We also have about 165 species of birds that depend on the marine ecosystem ranging in size from the 4,000 gm Bald Eagle (Haliaeetus leucocephalus) to the to the 25 gm Western Sandpiper (Calidris mauri). And not only are many of these species fascinating in their own right, such as the Western grebe (Aechmophorus occidentalis) that is so aquatic, after spending an entire winter on Puget Sound, fly inland to breed on freshwater lakes, where they construct floating nests. We have 8 different species of alcids, which are the northern hemisphere cousins of penguins that use their wings to fly underwater as they catch fish. We are beginning to realize, that these birds, even migratory ones like the Surf Scoter (Melanitta perspicillata), actually depend on Puget Sound in ways we couldn’t have imagined. You see, although these birds winter here, many birds like these scoters make huge migrations. This is a satellite tracking of scoters where we implanted satellite transmitters on these birds and a recent SeaDoc funded project demonstrated that in many years, Surf Scoter fattening on herring spawn can be a critical determinant of nesting success when these birds fly north.
Puget Sound also has a wide array of marine mammals. Where 18 states and one Canadian province are spending millions of dollars restoring river otter (Lontra canadensis) populations, we have a thriving river otter population that forages in the marine waters and 9-10 times a day brings marine derived nutrients onto the land via latrine sites and marking. While numbers are plummeting in parts of Alaska, Puget Sound’s has a harbor seal (Phoca vitulina) population that’s been at carrying capacity for a decade, and in the county where I live, we have 1 seal for every 3 people.

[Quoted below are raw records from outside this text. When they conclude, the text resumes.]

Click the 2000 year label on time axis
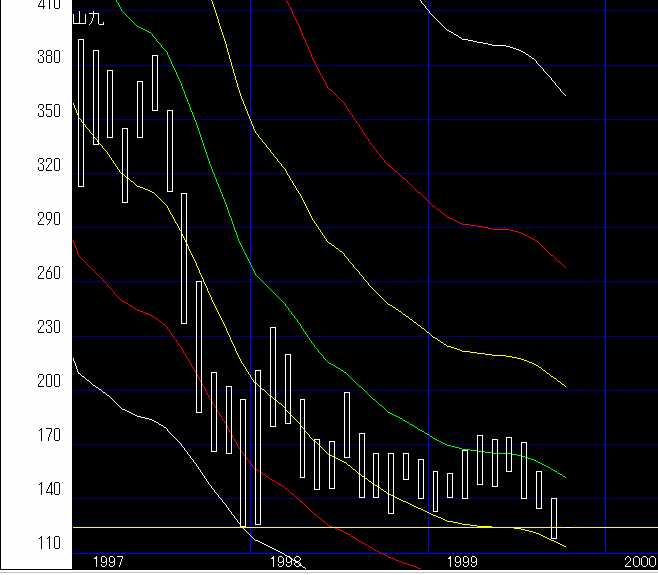The height and width of the screenshot is (575, 658). [640, 563]
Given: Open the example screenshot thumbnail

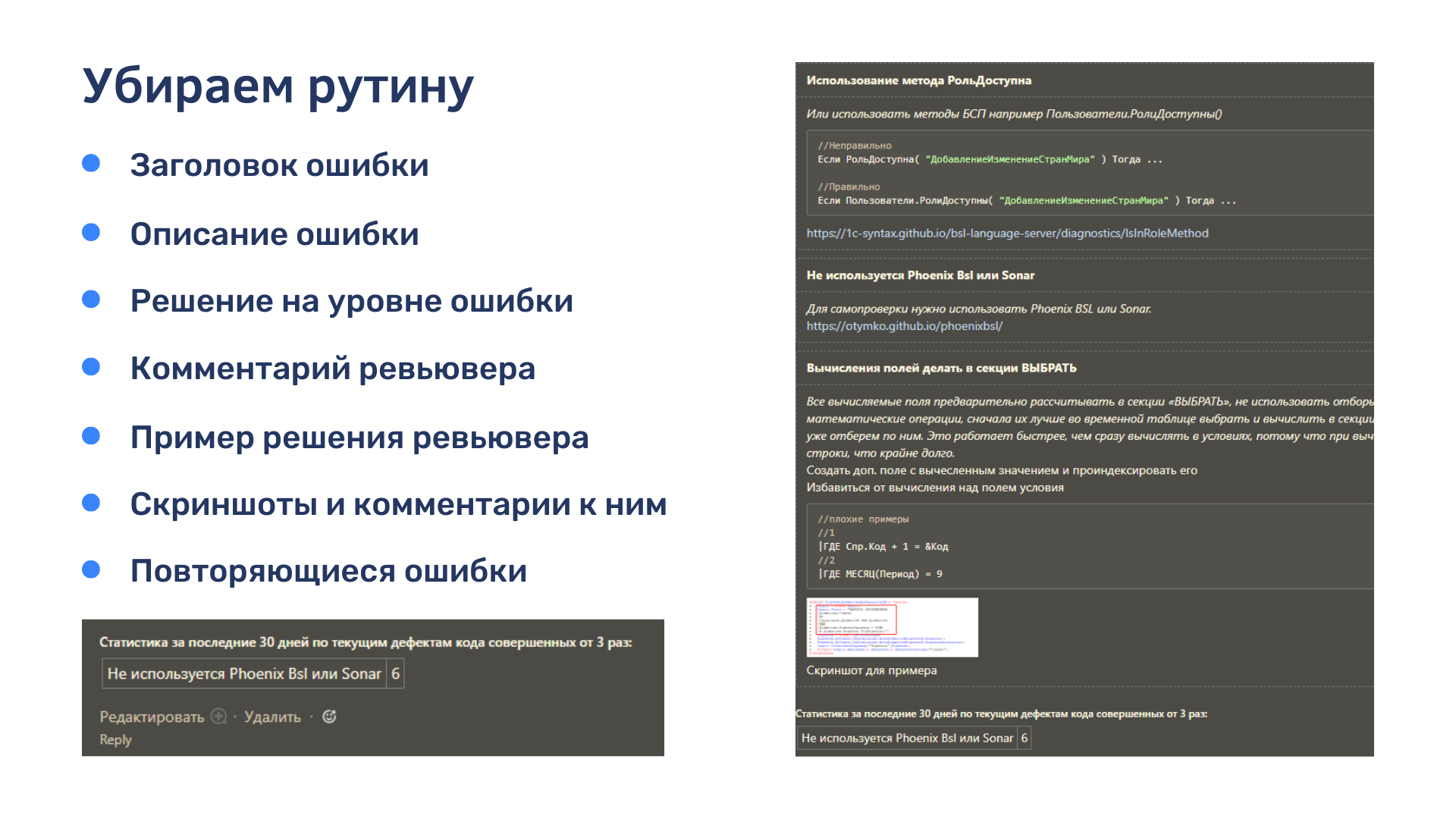Looking at the screenshot, I should pyautogui.click(x=892, y=627).
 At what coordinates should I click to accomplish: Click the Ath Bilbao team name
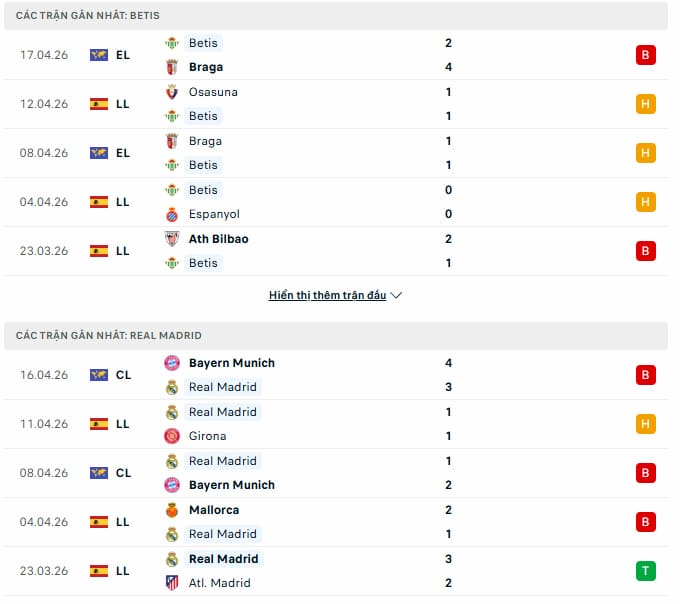pos(218,239)
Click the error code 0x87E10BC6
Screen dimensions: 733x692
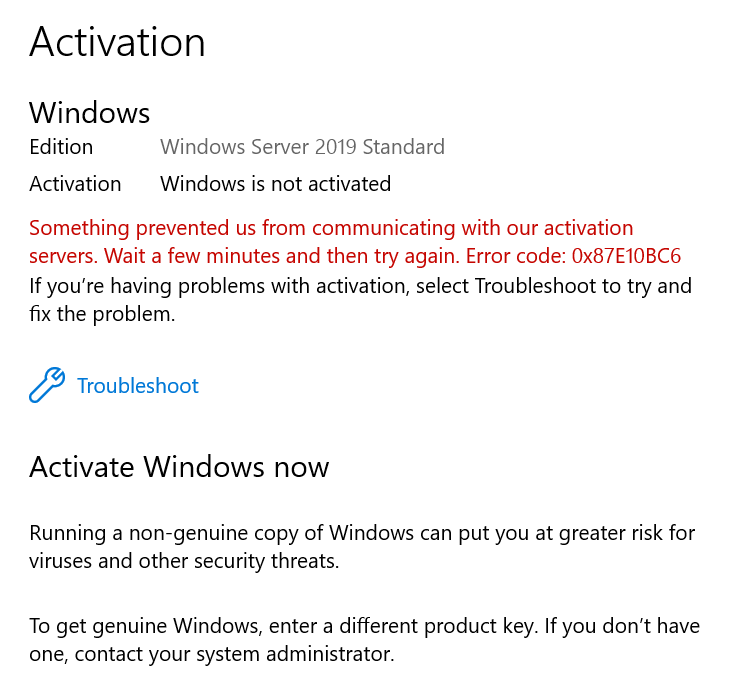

We are a major wintering site for both Steller (Eumetopias jubatus) and California sea lions (Zalophus californianus). Elephant seals (Mirounga angustirostris) are moving into the area as their population expands and we are a major stopping off site for grey whales (Eschrichtius robustus) that migrate from the Bering Sea to Baja and back. Humpback whales (Megaptera novaeangliae) that once were extirpated are now returning and of course, we have the flagship Southern Resident killer whales (Orcinus orca) as well as 2 other ecotypes of killer whales. Transient killer whales that prey on marine mammals and offshore killer whales; which are probably most closely related to the Southern Residents and are likely fish eaters too.
Puget Sound is unique and it ranks not only as a national treasure, but as one of the world’s treasures. I want to leave you with three ideas to keep in mind about Puget Sound: because of our unique geology and oceanography we are highly productive, biologically diverse, and unique in the US and the world. Puget Sound needs to be saved and the lessons learned and tools used here will benefit other coastal ecosystems around the world. I thank you for taking an interest in this region.